▸ WHAT YOU HAVE TO DO
All lines from the one that has "Click the 568.21 pivot high label" onward to the end of the records below are to be returned exactly; pictures are to be skipped.

▸ DATASET

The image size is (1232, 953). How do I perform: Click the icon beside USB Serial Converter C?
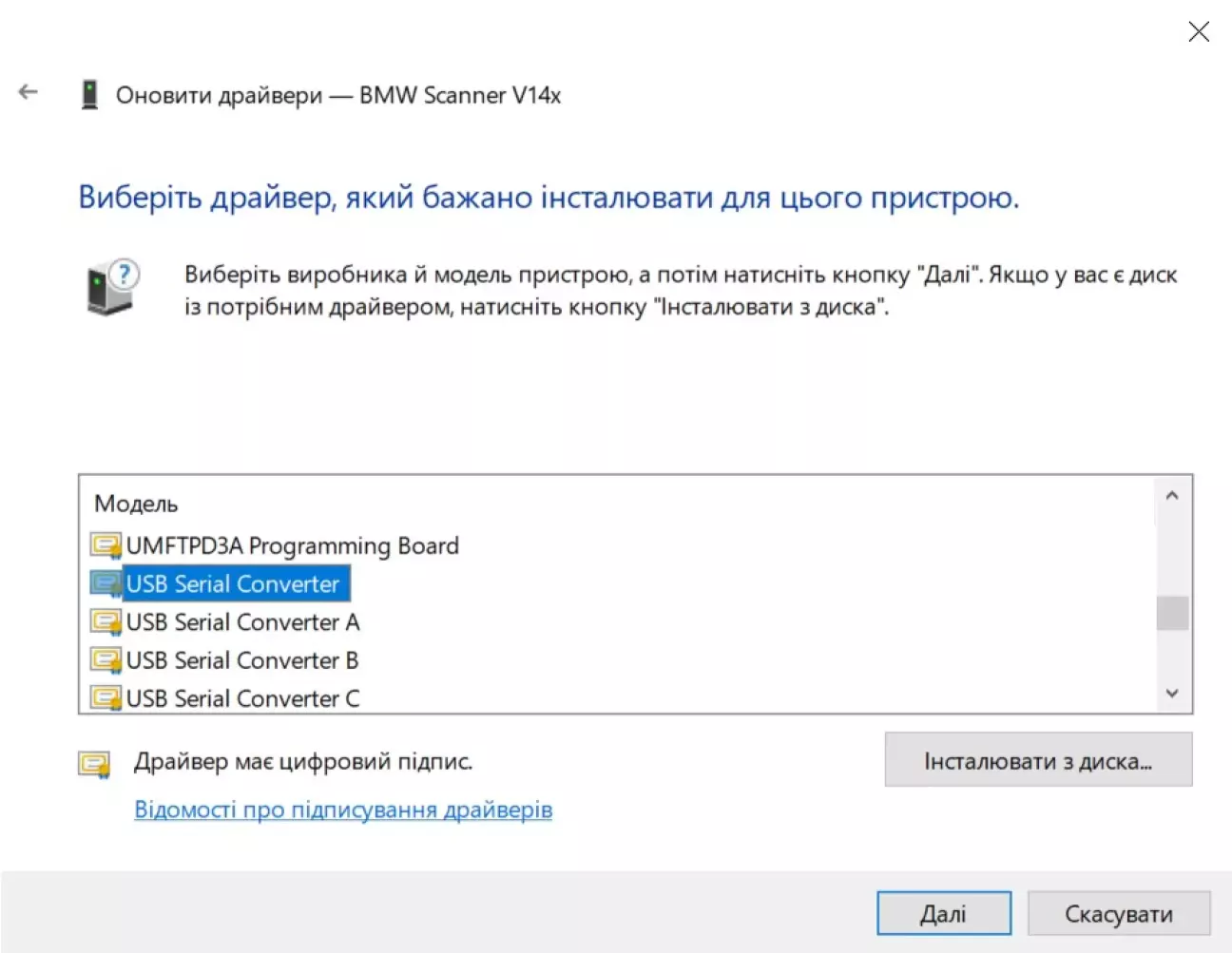coord(106,698)
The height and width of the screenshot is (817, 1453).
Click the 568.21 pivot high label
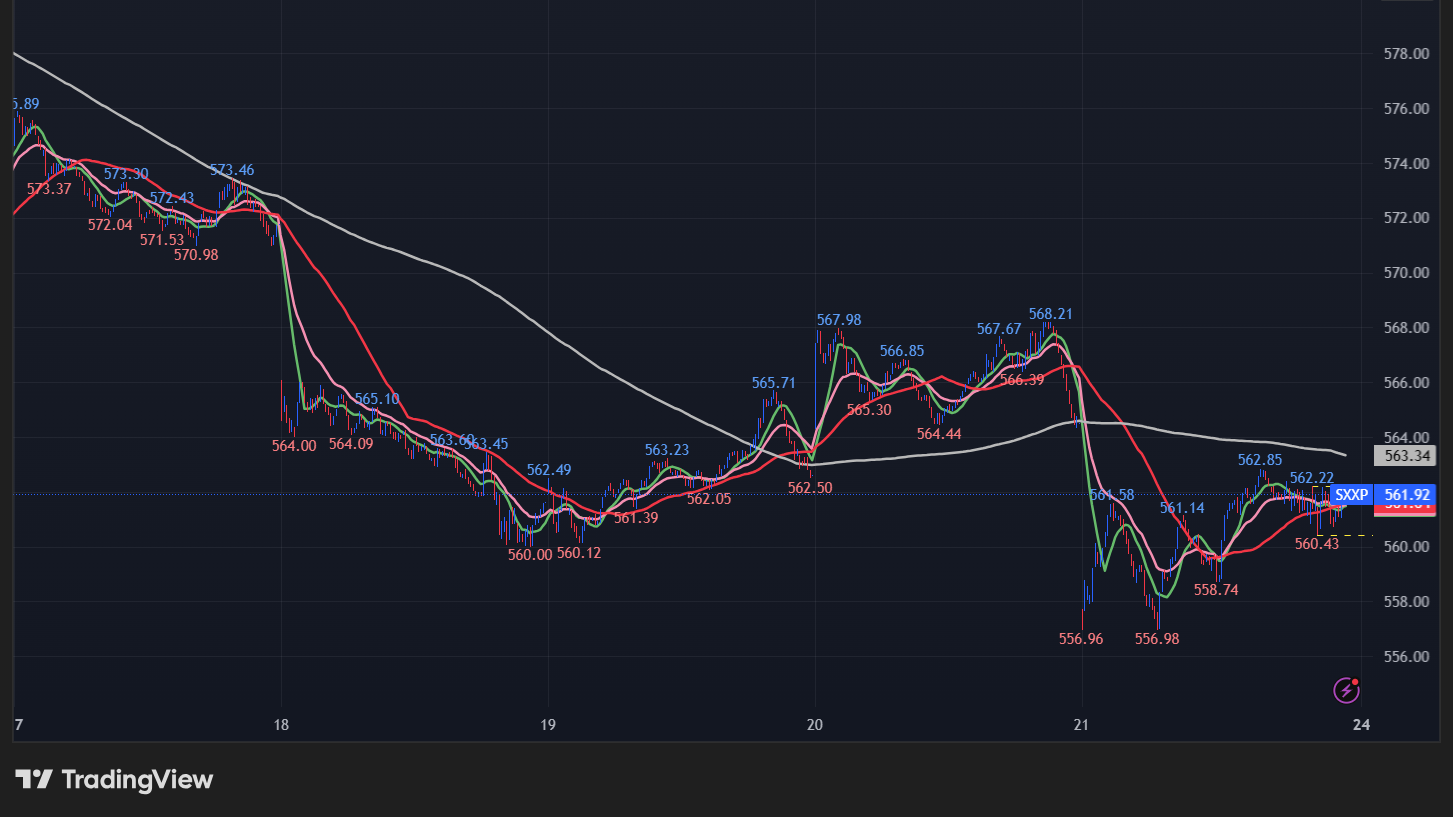pyautogui.click(x=1050, y=314)
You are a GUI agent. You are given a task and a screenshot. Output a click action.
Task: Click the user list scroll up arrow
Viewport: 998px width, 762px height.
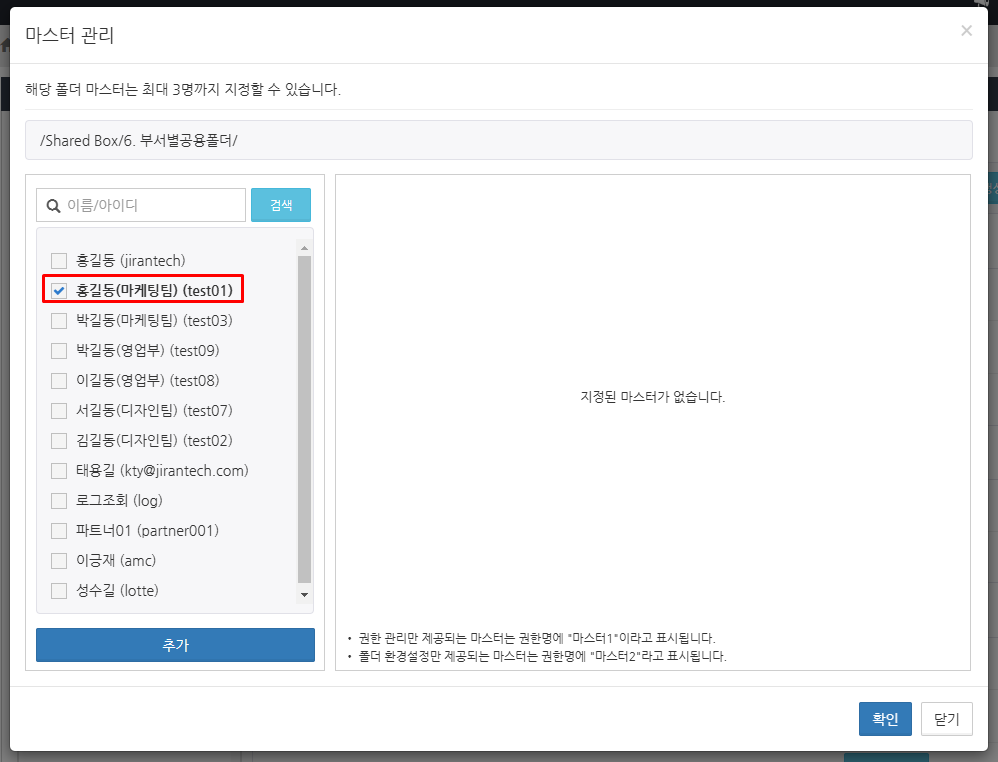coord(305,247)
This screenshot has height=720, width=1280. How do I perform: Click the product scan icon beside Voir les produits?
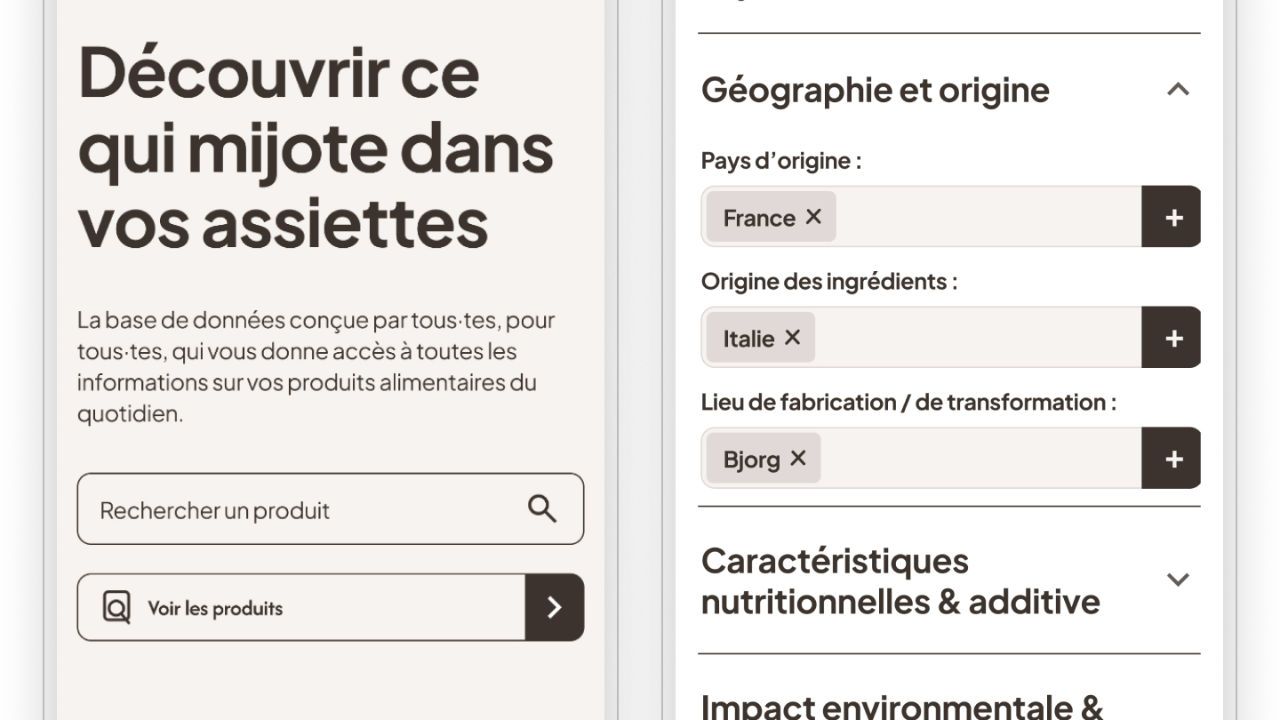coord(117,608)
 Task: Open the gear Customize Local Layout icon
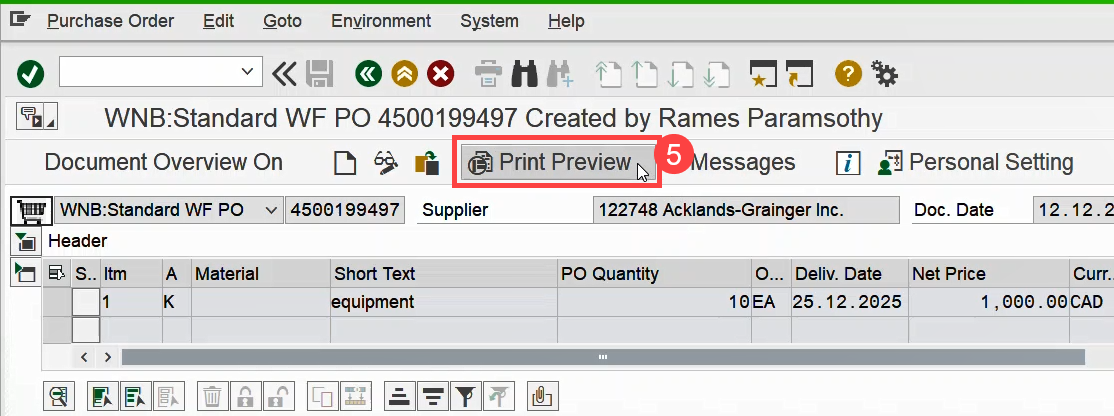click(x=884, y=73)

▸ TASK OUTPUT
Click the 568.21 pivot high label
pyautogui.click(x=1050, y=314)
You are a GUI agent. You are given a task and a screenshot. Output a click action.
Task: Click the user list scroll up arrow
Viewport: 998px width, 762px height.
coord(305,247)
This screenshot has height=720, width=1280. How do I perform: Click the product scan icon beside Voir les produits?
coord(117,608)
 Task: Open the gear Customize Local Layout icon
click(x=884, y=73)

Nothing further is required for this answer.